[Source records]
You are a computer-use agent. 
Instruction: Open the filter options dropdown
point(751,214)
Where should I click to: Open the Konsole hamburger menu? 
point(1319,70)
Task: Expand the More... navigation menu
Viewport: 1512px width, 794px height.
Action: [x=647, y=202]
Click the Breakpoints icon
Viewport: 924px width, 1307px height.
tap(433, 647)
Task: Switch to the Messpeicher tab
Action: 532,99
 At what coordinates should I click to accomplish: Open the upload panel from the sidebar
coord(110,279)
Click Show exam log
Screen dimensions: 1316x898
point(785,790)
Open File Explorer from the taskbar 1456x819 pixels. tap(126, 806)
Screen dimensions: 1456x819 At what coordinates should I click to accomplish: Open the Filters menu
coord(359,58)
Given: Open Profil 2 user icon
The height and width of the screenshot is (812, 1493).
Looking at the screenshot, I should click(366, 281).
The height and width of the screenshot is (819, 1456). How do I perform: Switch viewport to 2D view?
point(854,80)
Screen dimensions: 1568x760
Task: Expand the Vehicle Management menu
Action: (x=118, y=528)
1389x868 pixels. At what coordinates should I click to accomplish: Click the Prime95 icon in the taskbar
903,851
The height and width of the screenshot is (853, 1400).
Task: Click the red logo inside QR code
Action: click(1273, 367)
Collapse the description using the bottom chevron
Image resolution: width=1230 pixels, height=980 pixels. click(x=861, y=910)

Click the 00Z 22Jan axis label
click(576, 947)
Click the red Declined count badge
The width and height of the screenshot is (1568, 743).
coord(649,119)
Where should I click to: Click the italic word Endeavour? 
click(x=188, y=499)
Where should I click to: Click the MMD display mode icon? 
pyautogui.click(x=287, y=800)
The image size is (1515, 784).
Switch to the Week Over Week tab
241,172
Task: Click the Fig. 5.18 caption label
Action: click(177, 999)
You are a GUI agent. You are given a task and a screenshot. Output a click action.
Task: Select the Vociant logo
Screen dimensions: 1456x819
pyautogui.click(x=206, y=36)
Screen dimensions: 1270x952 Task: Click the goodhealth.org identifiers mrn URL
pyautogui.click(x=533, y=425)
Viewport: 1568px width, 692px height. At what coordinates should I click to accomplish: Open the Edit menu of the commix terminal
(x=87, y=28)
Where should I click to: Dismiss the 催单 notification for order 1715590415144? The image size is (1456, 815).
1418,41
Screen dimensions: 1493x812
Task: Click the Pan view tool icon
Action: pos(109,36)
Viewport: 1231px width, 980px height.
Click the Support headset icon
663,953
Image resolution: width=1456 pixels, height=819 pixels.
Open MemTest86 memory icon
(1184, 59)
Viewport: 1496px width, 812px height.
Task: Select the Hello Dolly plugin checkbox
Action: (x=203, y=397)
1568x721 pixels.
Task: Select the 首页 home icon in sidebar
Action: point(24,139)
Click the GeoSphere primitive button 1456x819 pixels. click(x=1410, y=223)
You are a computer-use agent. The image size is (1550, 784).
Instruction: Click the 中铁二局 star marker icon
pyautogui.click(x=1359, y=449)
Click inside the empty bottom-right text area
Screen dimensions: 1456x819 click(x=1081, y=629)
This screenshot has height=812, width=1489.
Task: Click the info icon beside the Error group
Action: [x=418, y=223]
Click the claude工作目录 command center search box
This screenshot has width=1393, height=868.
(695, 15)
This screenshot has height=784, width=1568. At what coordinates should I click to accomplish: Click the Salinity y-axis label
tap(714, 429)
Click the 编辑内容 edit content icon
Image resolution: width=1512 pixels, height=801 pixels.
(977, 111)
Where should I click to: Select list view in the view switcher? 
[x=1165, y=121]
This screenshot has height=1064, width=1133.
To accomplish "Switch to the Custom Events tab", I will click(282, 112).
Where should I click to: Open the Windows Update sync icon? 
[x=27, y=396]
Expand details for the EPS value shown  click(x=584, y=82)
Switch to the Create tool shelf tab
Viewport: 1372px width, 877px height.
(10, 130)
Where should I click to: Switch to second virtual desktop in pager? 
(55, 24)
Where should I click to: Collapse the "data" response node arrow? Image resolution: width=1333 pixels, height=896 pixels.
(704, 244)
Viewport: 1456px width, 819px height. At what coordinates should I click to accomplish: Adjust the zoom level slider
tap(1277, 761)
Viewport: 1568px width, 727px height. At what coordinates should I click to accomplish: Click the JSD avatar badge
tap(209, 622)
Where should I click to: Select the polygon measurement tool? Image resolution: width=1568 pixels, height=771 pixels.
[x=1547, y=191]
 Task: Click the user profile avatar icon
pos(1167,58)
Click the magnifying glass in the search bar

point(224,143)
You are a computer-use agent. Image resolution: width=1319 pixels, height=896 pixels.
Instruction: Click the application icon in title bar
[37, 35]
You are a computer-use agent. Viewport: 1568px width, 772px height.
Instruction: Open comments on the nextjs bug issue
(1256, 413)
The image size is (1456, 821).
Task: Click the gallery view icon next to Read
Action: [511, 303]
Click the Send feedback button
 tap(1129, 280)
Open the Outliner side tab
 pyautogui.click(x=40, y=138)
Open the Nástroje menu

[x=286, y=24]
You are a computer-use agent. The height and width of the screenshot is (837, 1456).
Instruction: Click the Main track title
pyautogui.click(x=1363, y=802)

▶ [WHAT TO DO] Of the lines above, show those in which "computer" appears.

▶ [THE COMPLETED TASK]
You are a computer-use agent. 
You are a computer-use agent. The image size is (1550, 784).
You are a computer-use agent. Image resolution: width=1319 pixels, height=896 pixels.
You are a computer-use agent. Viewport: 1568px width, 772px height.
You are a computer-use agent. The height and width of the screenshot is (837, 1456).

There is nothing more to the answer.